▸ **Task goal**:
Instruction for the data below: set down exactly the lines from the line with "Click green status" to the line with "The image size", inclusive, and no others.

▸ **Source data**:
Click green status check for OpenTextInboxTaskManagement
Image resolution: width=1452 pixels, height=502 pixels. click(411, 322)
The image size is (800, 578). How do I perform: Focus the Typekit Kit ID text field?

==

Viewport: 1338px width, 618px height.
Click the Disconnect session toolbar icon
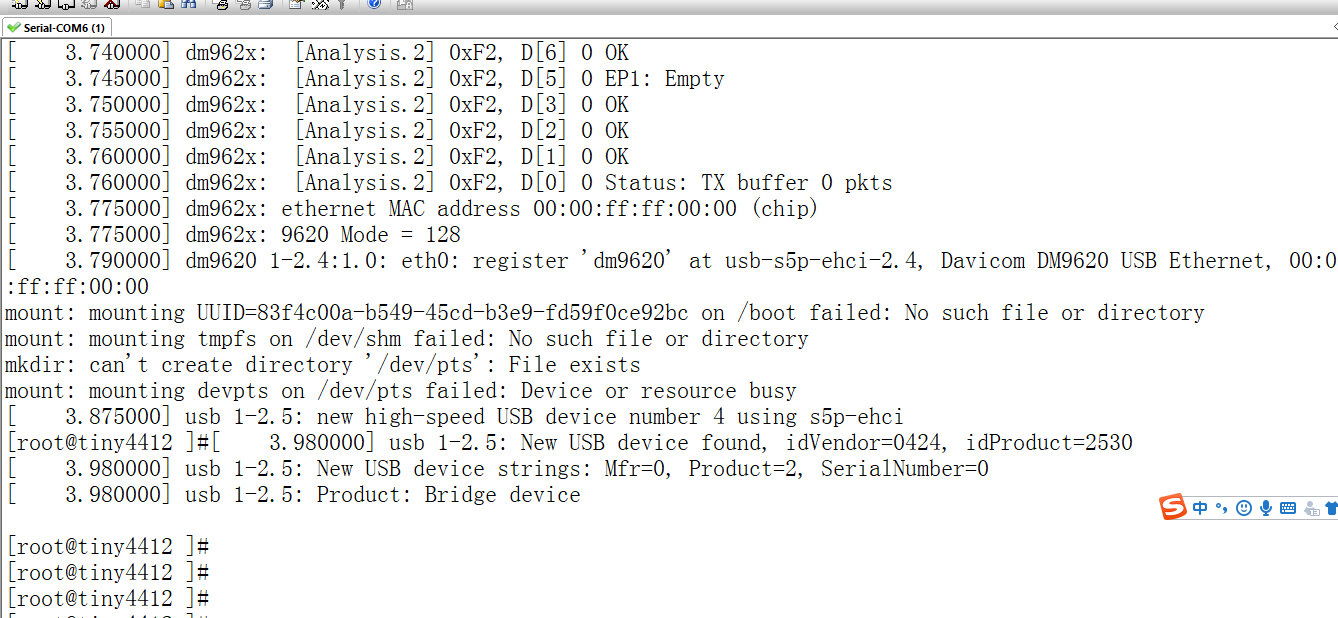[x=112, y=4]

▸ **Solution to the problem**:
Click green status check for OpenTextInboxTaskManagement
Image resolution: width=1452 pixels, height=502 pixels. click(411, 322)
The image size is (800, 578). How do I perform: Focus the Typekit Kit ID text field?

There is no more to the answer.